At this point, you might be thinking, "why the hell would you try to dress up like a girl and strip if you went to all the trouble to transition and you want to live as a dude?" and if you are thinking that, congratulations for having an excellently logical if not tiringly heteronormative brain. There are actually a few reasons - and you can decide if they're good ones or not - why I would go to all the trouble to undo and cover up the manliness I worked so hard for. In no particular order, they are:
  • to fuck the gender binary
  • for the love of high heels
  • for great cardio
  • to pay for my boyfriend's top surgery
Okay, maybe I did save the big one for last. My (fabulous) boyfriend is also trans, and he has also not had top surgery. This is a pretty big deal for him. Something you would call a need. Those of you who've been in the market for this procedure know that despite being very necessary for many people, it's not terribly accessible. You can't just walk into any hospital and expect to find a surgeon who a) knows that people even have this done and b) would be willing to work with you. There are a handful of surgeons around the country that are popular amongst folks seeking chest reconstruction, the man of the hour seeming to be Dr. Charles Garramone in Fort Lauderdale, Florida. Anyway, there are a few different ways this procedure can be done, which (in correlation to the size of your pre-op chest) can influence the price. Overwhelmingly, for the most part, insurance does not cover this procedure because it is considered cosmetic. I won't rant about that today. All of this is mostly to say that top surgery is expensive as hell, and most people have to dig up the money for themselves. 

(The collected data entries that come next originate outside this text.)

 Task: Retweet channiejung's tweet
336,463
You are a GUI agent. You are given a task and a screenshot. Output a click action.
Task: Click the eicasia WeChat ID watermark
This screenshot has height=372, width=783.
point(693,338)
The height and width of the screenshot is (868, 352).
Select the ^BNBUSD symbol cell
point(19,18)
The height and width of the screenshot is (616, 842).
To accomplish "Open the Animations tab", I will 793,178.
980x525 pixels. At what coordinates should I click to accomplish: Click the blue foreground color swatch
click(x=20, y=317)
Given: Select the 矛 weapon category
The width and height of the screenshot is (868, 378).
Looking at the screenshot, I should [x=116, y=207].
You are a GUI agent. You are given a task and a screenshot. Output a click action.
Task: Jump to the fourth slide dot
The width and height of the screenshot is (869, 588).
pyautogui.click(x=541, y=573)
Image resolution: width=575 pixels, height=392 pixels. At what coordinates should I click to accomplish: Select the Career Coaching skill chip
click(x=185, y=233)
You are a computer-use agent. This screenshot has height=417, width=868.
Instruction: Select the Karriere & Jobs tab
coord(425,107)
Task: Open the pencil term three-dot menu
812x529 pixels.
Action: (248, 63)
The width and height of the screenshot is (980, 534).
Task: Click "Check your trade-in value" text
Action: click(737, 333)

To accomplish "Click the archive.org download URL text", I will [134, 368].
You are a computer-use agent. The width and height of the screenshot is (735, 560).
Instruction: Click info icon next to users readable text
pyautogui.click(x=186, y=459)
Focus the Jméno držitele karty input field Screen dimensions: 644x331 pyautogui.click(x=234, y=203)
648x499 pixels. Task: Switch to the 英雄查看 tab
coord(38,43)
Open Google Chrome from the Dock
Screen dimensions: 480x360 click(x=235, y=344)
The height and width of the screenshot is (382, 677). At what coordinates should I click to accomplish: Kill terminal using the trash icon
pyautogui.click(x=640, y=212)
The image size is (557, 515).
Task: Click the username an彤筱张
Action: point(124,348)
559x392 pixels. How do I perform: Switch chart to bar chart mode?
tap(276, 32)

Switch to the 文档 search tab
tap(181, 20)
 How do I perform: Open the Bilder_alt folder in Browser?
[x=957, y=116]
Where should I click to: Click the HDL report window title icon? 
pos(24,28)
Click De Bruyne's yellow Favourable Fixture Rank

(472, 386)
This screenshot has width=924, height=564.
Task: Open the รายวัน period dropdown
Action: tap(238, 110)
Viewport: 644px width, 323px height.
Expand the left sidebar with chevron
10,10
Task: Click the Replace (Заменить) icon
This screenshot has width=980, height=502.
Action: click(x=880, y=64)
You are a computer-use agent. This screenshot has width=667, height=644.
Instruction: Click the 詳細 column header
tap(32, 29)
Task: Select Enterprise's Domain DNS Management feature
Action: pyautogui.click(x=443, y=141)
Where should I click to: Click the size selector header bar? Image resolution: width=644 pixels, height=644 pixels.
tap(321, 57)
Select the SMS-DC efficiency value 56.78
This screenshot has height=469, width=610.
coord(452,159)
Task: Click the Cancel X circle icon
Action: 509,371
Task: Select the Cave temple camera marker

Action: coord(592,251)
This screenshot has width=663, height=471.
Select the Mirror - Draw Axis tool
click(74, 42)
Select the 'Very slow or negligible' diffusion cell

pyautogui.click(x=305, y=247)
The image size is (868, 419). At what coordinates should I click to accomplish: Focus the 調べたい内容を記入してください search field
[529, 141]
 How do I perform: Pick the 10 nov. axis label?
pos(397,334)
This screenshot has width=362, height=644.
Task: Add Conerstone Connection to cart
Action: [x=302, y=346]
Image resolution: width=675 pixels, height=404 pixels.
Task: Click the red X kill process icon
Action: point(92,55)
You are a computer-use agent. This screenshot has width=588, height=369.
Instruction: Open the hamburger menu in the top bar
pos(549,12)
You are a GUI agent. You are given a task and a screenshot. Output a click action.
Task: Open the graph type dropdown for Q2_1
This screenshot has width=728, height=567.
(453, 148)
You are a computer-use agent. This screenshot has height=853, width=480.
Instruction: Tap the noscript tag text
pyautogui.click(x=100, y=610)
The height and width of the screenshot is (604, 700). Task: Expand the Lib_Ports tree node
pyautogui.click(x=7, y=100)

Some folks use their students loans. Some folks take out personal loans or medical loans. Some folks are trust fund babies (fuckers). 


Well, neither of us are trust fund babies, and neither of us are looking to take on an extra 6-8 grand in debt right now. So we're trying something a little less usual. 


I'm going to strip for the money. By July.


So welcome to our little adventure. Two trans men in love, doing whatever works to derive what we need from a framework that is sort of set up to screw us. I say, rather than be oppressed by the gender binary, transphobia in the medical industry, and the ridiculous cost of airfare, why not turn that shit on its head and work it? 

To sum it up, I go to the club and dance, and these guys think they're paying me to take my top off, but actually, they're paying me to take his top off. Would they approve of that if they knew? Well, do I approve of the way they objectify my body and call me "sweetie" as if they knew me? 

I think it's fair.  

Wish us luck, it's going to be a rhythmic ride.